The experimental procedures, materials, and recruitment protocols were approved by the Indiana University Institutional Review Board. All participants provided informed consent electronically at the start of the experiment (see Procedure section below).

Participants.

Eighty-six undergraduate students at Indiana University Bloomington volunteered to participate in this two-session study toward completion of their Introductory Psychology experiment participation requirements. Sample size for this exploratory study was not predetermined, and data collection was stopped at the end of the academic term. Participants were informed in the experiment instructions that, in addition to the credits toward their course requirement, they would also be paid a $0.25 bonus for each word pair correctly recalled (the maximum bonus was $9) at the end of the second session. Seven participants were excluded from analyses because they did not return to complete the second session (N = 5), there was an error during data collection (N = 1), or because the participant failed to complete the study phase in the allotted time (N = 1); leaving 79 participants in total, 48 females (by self-report; 61%), between the ages of 18 and 24 years (M = 19.4, SD = 1.2). Sixty-one of these participants reported being native English speakers (77%), and the remaining non-native English speaking participants had been speaking English for an average of 12.3 years (SD = 3.4). No Indonesian speakers volunteered to participate in this study.

Stimuli.

We selected 36 English-Indonesian word pairs from a larger set of 96 word pairs used in [54]. Based on the norming data provided, the selected words had recall accuracy ranging from 43% to 100%.
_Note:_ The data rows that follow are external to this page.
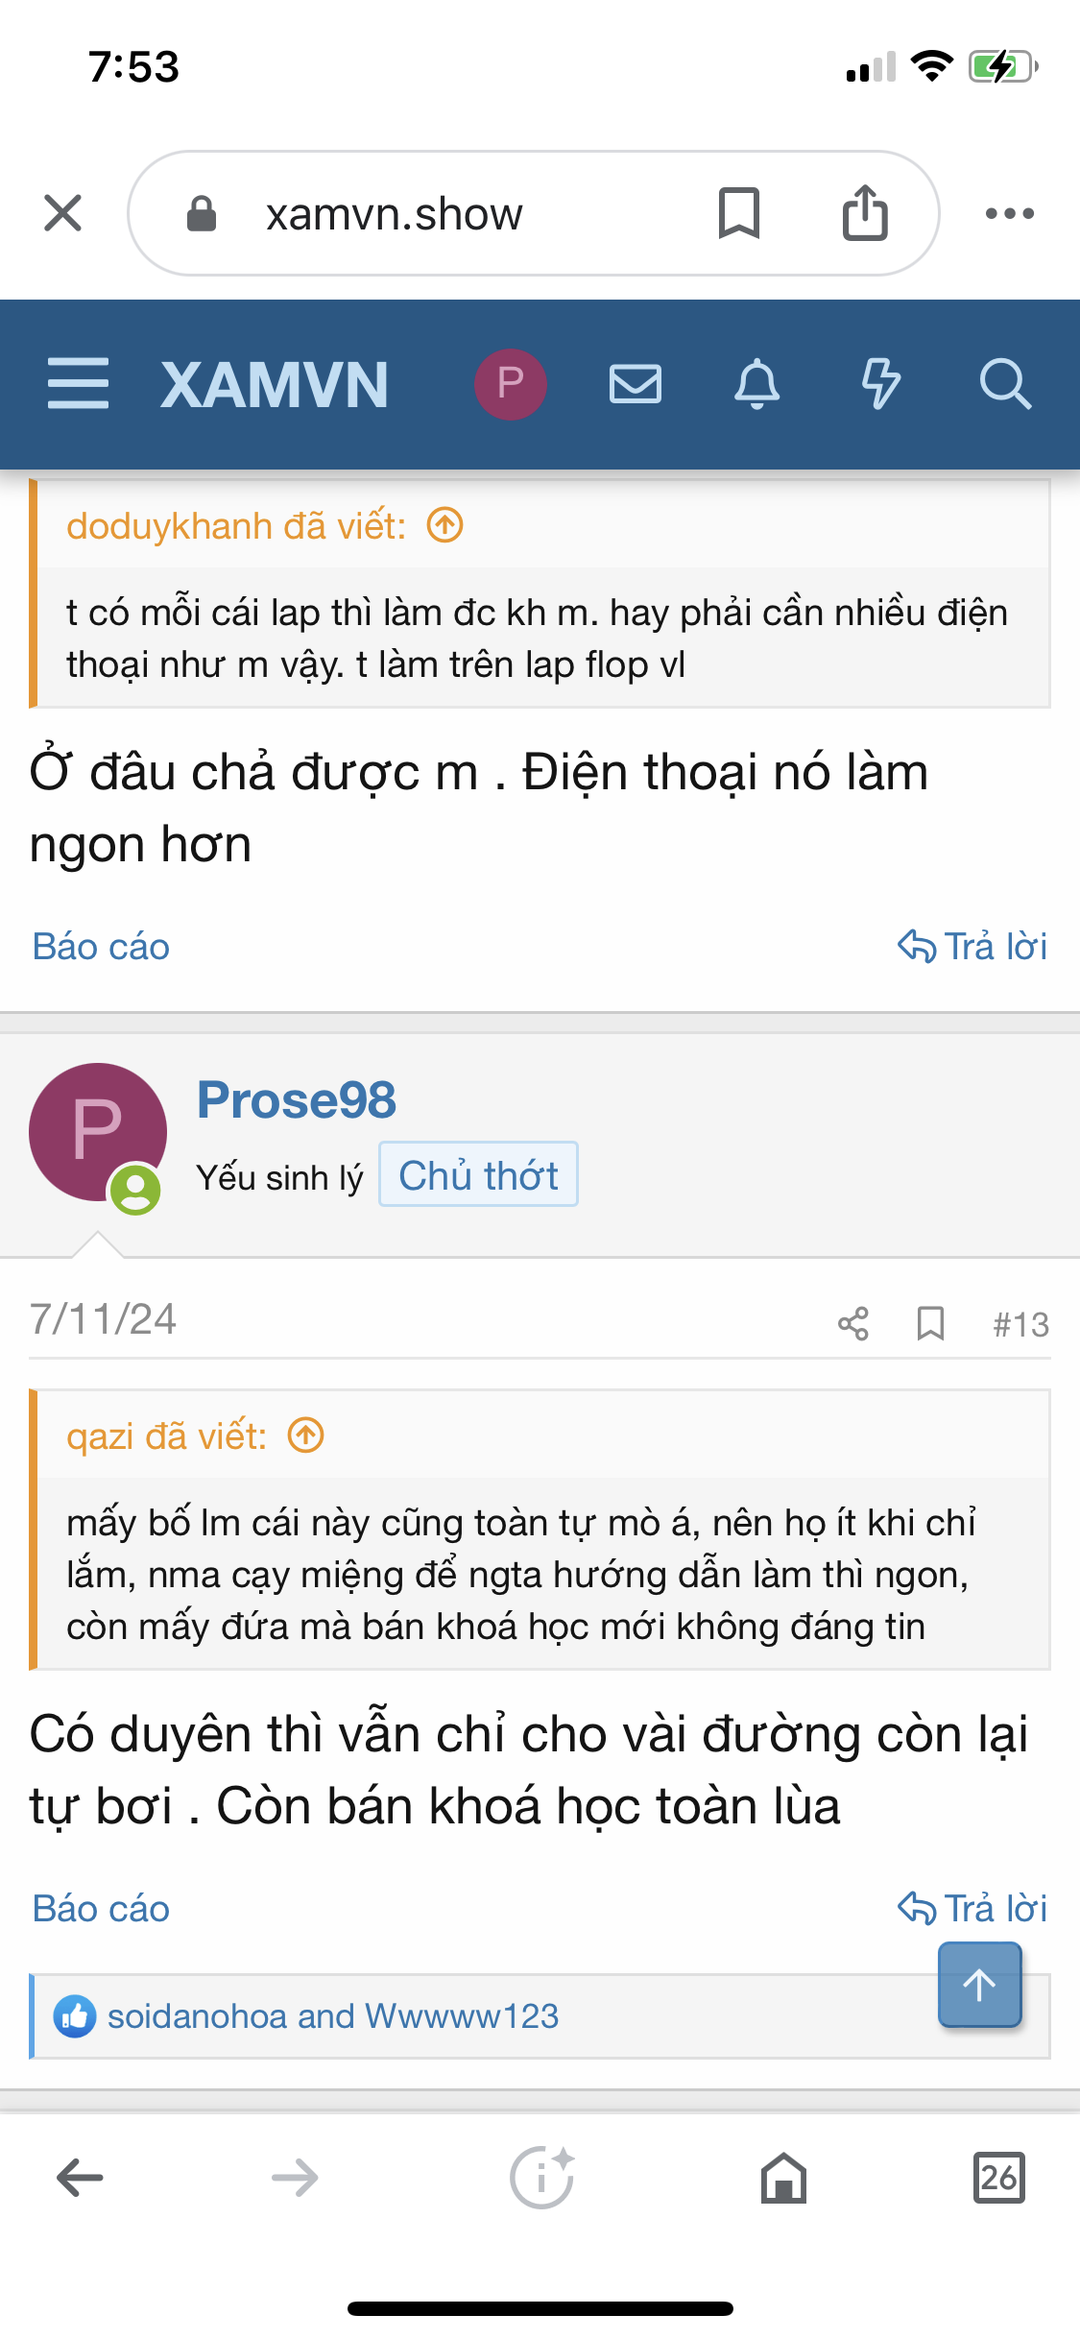
Task: Open the XAMVN hamburger menu
Action: pos(78,384)
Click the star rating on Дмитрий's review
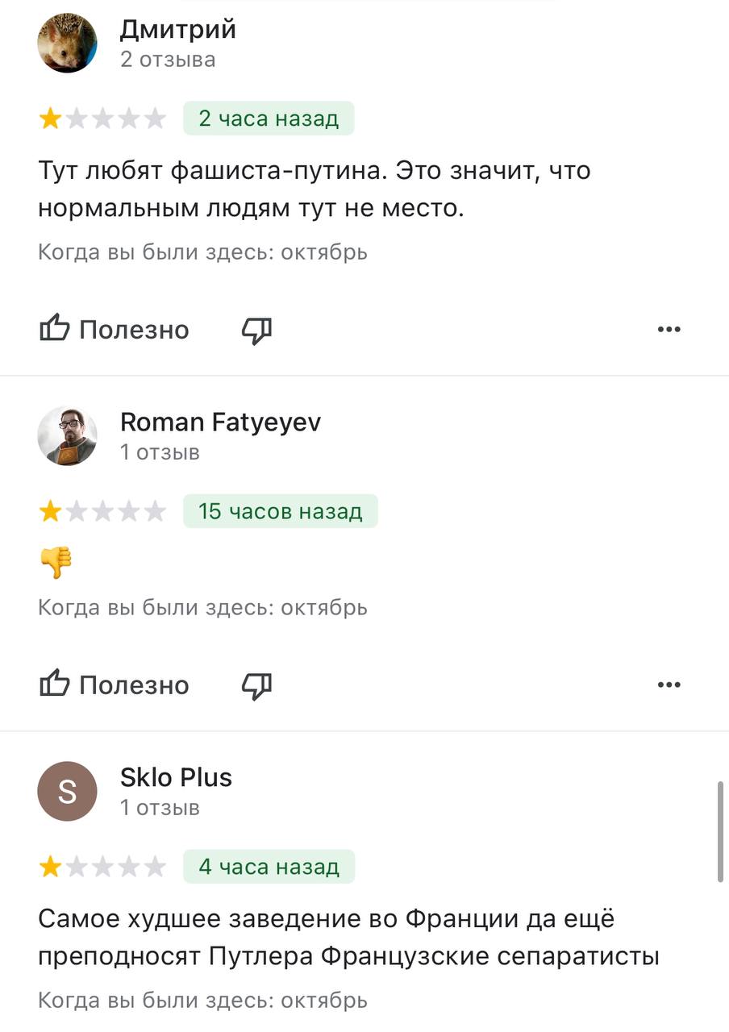The width and height of the screenshot is (729, 1032). click(102, 119)
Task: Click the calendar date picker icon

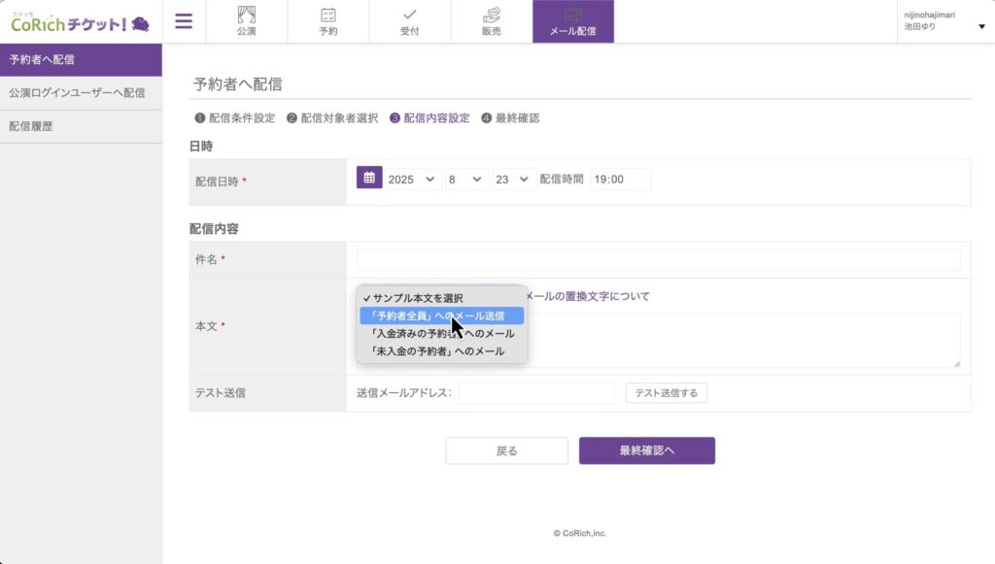Action: point(369,179)
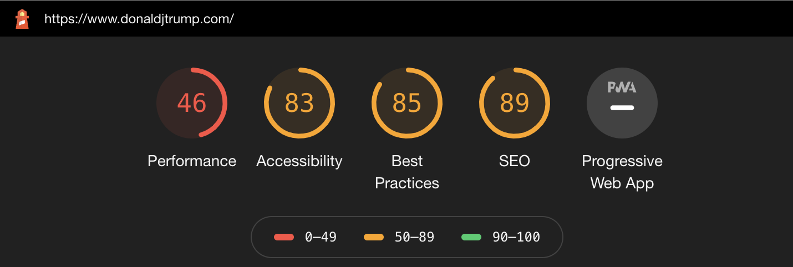793x267 pixels.
Task: Click the PWA lettering in gray badge
Action: pyautogui.click(x=622, y=87)
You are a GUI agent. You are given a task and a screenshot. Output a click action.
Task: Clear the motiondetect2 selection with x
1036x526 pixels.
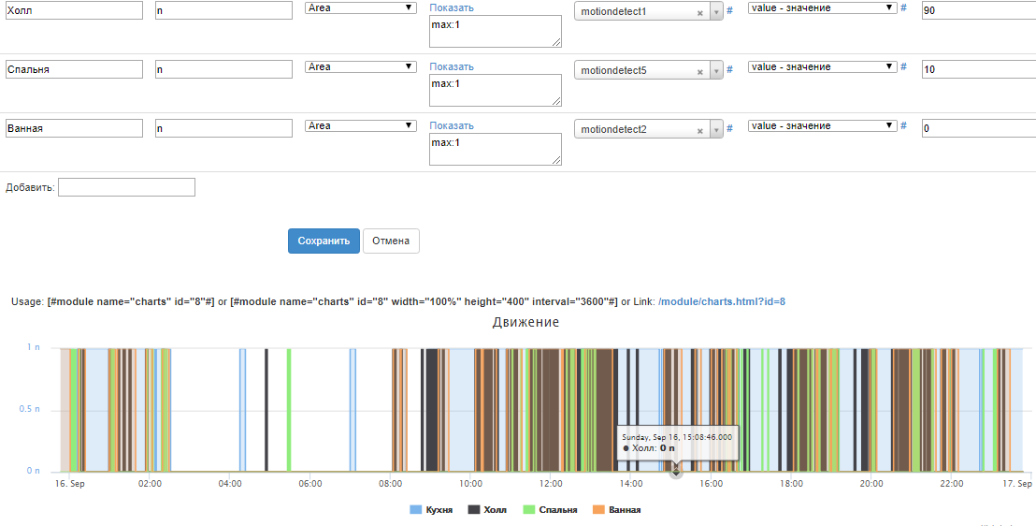tap(699, 131)
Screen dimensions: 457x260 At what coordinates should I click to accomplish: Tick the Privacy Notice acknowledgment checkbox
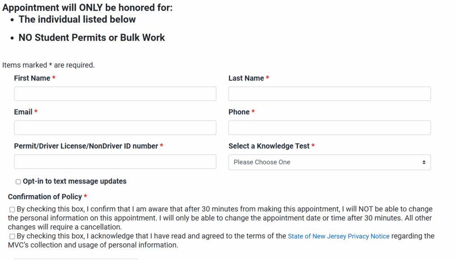click(12, 236)
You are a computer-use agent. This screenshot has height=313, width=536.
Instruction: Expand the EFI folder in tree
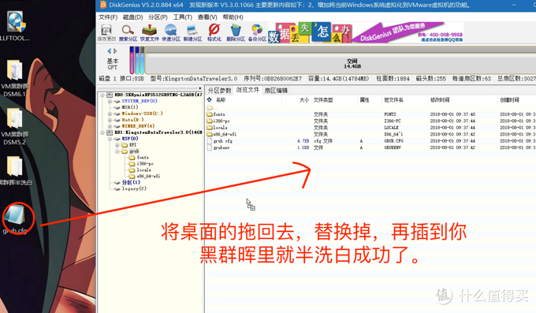(x=117, y=145)
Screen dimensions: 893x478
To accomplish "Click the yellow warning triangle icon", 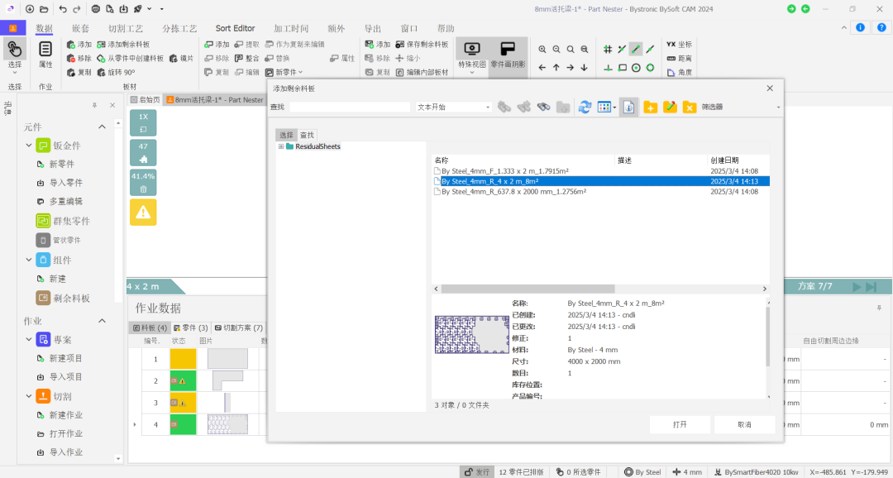I will [x=143, y=213].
Video recorded instructions.

We wrote comprehensive task instructions for this memory experiment in two different scripts; one was written so as to demonstrate enthusiasm for the participant’s task performance, and the other was neutral. Each of these scripts contained the same structure and basic information, with an instructor initially welcoming the participant to the study, providing background information, describing step-by-step procedures, and so on. The enthusiastic script was written to express charisma, personality, and humor (Williams and Ware, 1976), and accordingly, it included language that was more active, personally relevant, encouraging, and specific. The neutral script contained all the same task directions, but it was written in a more general and impersonal tone than the enthusiastic script, including passive phrases and unadorned straightforward statements and instructions.

We posted a job advertisement to graduate students enrolled in Indiana University’s Masters of Fine Arts (MFA) acting program, to recruit a paid performer for these scripts. We ultimately hired a talented female actor, Ashley, who had experience making professional training videos, and also had extensive experience teaching undergraduates. She was asked to deliver the enthusiastic script with varied vocal inflexion, demonstrative gesturing and movements, and emotive facial expressions [30], imagining an enthusiastic and dynamic teacher who is well-liked by her students. She prepared the neutral script without these expressive qualities, imagining a teacher who is polite and speaks clearly, but who isn’t expressive or particularly invested in inspiring her students. We described the experiment to the actor, and she confirmed that she would be able to comfortably assume these instructional roles in a realistic manner. She memorized the scripts, and we staged and recorded the instructions in the same testing room that participants would be performing the experiment.

The total duration of all recorded video segments in the enthusiastic condition was 4 minutes 37 sec, and 4 minutes 6 seconds in the neutral condition (see Fig 1 for screenshots; the individuals shown in this figure have given written consent to publish these images).

Download:

Fig 1. Examples from instructional videos.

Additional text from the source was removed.